Bonjour,
Pour commencer, je m’appelle Jean-Marc; mes amis m’appellent JMR.
Nourri logé au 48 rue quinquagénaire. J’habite, pour l’heure, derrière une belle façade posée sur un carré de friche agricole aux velléités permacultrices.
J’ai deux animaux domestiques que je dorlote comme mes enfants, ou le contraire… Je ne sais plus. Mais dans le doute, j’enquêterais encore cette nuit en passant les embrasser puis éteindre les lumières et ranger les habits qui traînent de-ci de-là.
Je lis avec délectation toutes sortes d’assemblages de signes. Encyclopédie, notices, emballages commerciaux, affiches, bottins, … : Tout y passe ! Le dos des boites de céréales, à l'instar de microfilms du contre-espionnage, m’ont révélé les avancées de la société de consommation de Mitterrand à Hollande. Mais, la presbytie m’interdit dorénavant ces témoignages croustillants.

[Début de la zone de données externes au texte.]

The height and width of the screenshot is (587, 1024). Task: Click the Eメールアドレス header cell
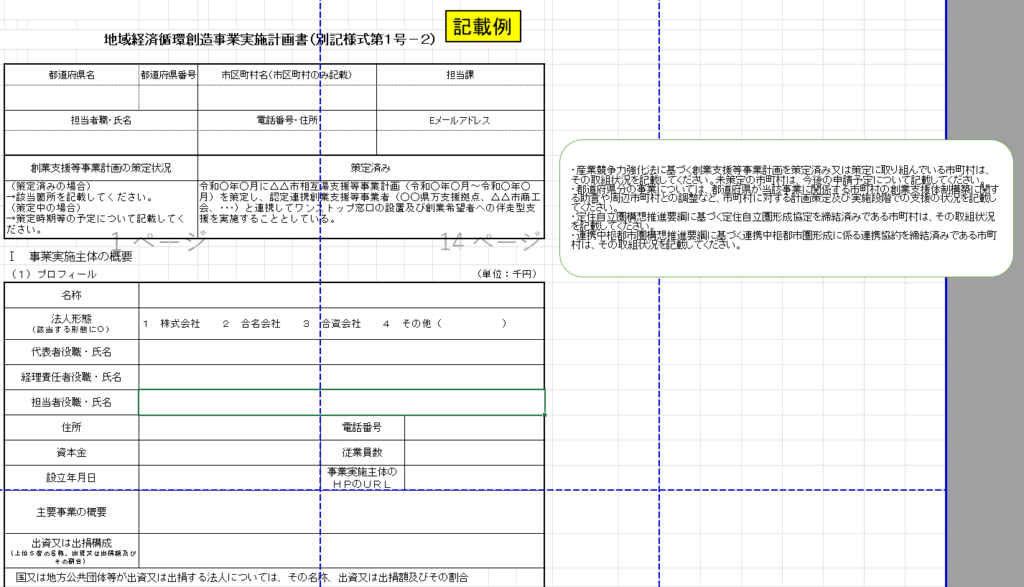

J’ai ramené de Martinique une calvitie pectorale. Les pieds dans le lagon, pendant une sieste aromatisée, mes lunettes de vue, étendues sur mon torse nu dans l’axe des rayons comme un panneau photovoltaïque, ont guidée le coup de soleil qui a eu raison, localement, de mon système pileux… A part ça il ne m’est jamais rien arrivé d’intéressant.
Si je me présente devant vous, ce n’est ni pour faire étalage de science ni dans l’espoir de capter votre intérêt par quelque funambulisme littéraire. Non, rien d’original dans ma démarche. Juste le besoin de nourrir un égo vorace.
Pour finir, j’abhorre le travail*. Mais aujourd’hui, après un demi-siècle de lutte acharnée, me voici prêt à tourner la page.
Au plaisir de vous lire et de partager,
Jean-Marc Repère
* issu du latin populaire « tripaliare », signifiant « tourmenter, torturer avec le trepalium ».